Work task: Find the line with "Christ in All (349, 1910)" in the records below. Copy it and every line after it, up to and including the line with "Finding aid (582, 491)".

(Material for the task)

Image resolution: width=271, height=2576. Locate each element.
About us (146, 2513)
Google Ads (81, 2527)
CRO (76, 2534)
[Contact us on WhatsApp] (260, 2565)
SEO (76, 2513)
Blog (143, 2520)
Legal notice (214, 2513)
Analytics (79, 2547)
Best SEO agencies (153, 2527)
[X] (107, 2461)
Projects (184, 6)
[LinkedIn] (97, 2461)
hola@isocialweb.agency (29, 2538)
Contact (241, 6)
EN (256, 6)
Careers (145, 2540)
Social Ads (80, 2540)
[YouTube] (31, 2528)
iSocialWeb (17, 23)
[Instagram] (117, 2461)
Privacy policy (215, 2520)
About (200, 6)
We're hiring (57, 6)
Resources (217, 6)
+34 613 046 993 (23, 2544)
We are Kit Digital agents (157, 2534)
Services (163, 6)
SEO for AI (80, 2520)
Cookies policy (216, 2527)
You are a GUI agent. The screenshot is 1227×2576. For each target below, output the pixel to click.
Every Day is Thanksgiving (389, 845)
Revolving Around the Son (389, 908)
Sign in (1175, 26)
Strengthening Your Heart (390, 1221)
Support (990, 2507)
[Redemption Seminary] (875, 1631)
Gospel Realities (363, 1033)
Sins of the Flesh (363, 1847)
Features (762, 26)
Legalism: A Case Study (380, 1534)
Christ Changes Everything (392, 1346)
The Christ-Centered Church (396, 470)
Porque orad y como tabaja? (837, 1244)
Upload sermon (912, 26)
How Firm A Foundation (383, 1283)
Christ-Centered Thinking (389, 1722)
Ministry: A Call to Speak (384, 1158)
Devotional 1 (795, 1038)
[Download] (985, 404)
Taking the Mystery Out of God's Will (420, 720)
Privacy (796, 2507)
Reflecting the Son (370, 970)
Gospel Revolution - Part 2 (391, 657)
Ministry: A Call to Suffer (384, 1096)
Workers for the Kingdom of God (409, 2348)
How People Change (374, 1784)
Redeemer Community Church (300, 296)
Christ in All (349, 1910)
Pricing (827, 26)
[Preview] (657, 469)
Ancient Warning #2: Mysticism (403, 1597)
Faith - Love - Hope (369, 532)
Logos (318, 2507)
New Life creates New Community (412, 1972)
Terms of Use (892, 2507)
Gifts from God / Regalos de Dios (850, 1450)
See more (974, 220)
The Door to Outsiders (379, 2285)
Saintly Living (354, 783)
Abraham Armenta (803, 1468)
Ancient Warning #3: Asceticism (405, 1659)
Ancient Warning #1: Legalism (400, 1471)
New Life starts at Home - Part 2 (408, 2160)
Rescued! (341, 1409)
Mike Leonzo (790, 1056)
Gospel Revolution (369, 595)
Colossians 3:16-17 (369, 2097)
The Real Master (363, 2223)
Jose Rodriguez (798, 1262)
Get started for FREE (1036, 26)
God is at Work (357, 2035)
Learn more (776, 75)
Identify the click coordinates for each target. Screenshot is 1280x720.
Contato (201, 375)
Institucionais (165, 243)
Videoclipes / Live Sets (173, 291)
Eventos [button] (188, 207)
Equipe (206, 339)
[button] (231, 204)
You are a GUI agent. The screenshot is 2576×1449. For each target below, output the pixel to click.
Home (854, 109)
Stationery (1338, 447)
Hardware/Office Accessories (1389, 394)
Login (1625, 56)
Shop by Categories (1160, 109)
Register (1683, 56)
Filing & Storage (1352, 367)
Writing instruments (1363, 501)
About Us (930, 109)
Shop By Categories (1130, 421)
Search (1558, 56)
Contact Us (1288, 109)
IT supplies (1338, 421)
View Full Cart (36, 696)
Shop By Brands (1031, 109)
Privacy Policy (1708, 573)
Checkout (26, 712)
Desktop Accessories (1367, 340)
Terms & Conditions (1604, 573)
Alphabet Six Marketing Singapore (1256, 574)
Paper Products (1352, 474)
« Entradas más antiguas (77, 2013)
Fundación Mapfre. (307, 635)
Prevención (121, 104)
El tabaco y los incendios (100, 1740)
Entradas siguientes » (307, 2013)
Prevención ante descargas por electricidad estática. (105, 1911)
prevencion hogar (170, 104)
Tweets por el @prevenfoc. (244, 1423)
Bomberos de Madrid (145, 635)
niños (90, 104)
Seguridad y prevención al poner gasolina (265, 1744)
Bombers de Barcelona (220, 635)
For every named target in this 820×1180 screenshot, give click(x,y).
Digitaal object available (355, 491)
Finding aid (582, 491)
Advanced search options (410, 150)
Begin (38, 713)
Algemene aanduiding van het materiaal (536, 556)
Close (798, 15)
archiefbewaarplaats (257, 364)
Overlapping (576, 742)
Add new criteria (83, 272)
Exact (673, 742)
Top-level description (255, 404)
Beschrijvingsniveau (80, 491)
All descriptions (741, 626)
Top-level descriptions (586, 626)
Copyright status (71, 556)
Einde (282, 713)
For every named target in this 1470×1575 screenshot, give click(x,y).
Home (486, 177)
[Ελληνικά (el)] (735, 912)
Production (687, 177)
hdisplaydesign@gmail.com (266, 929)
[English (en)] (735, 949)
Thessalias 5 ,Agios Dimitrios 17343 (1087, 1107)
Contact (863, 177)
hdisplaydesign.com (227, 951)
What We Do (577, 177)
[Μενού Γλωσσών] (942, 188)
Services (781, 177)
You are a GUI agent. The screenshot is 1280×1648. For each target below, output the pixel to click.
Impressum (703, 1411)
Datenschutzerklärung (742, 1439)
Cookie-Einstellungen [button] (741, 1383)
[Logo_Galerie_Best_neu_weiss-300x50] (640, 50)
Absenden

(End Material for the task)

Answer to the problem:
Christ in All (349, 1910)
Pricing (827, 26)
[Preview] (657, 469)
Ancient Warning #2: Mysticism (403, 1597)
Faith - Love - Hope (369, 532)
Logos (318, 2507)
New Life creates New Community (412, 1972)
Terms of Use (892, 2507)
Gifts from God / Regalos de Dios (850, 1450)
See more (974, 220)
The Door to Outsiders (379, 2285)
Saintly Living (354, 783)
Abraham Armenta (803, 1468)
Ancient Warning #3: Asceticism (405, 1659)
Ancient Warning #1: Legalism (400, 1471)
New Life starts at Home - Part 2 (408, 2160)
Rescued! (341, 1409)
Mike Leonzo (790, 1056)
Gospel Revolution (369, 595)
Colossians 3:16-17 (369, 2097)
The Real Master (363, 2223)
Jose Rodriguez (798, 1262)
Get started for FREE (1036, 26)
God is at Work (357, 2035)
Learn more (776, 75)
Identify the click coordinates for each target. Screenshot is 1280x720.
Contato (201, 375)
Institucionais (165, 243)
Videoclipes / Live Sets (173, 291)
Eventos [button] (188, 207)
Equipe (206, 339)
[button] (231, 204)
You are a GUI agent. The screenshot is 2576×1449. For each target below, output the pixel to click.
Home (854, 109)
Stationery (1338, 447)
Hardware/Office Accessories (1389, 394)
Login (1625, 56)
Shop by Categories (1160, 109)
Register (1683, 56)
Filing & Storage (1352, 367)
Writing instruments (1363, 501)
About Us (930, 109)
Shop By Categories (1130, 421)
Search (1558, 56)
Contact Us (1288, 109)
IT supplies (1338, 421)
View Full Cart (36, 696)
Shop By Brands (1031, 109)
Privacy Policy (1708, 573)
Checkout (26, 712)
Desktop Accessories (1367, 340)
Terms & Conditions (1604, 573)
Alphabet Six Marketing Singapore (1256, 574)
Paper Products (1352, 474)
« Entradas más antiguas (77, 2013)
Fundación Mapfre. (307, 635)
Prevención (121, 104)
El tabaco y los incendios (100, 1740)
Entradas siguientes » (307, 2013)
Prevención ante descargas por electricidad estática. (105, 1911)
prevencion hogar (170, 104)
Tweets por el @prevenfoc. (244, 1423)
Bomberos de Madrid (145, 635)
niños (90, 104)
Seguridad y prevención al poner gasolina (265, 1744)
Bombers de Barcelona (220, 635)
For every named target in this 820×1180 screenshot, give click(x,y).
Digitaal object available (355, 491)
Finding aid (582, 491)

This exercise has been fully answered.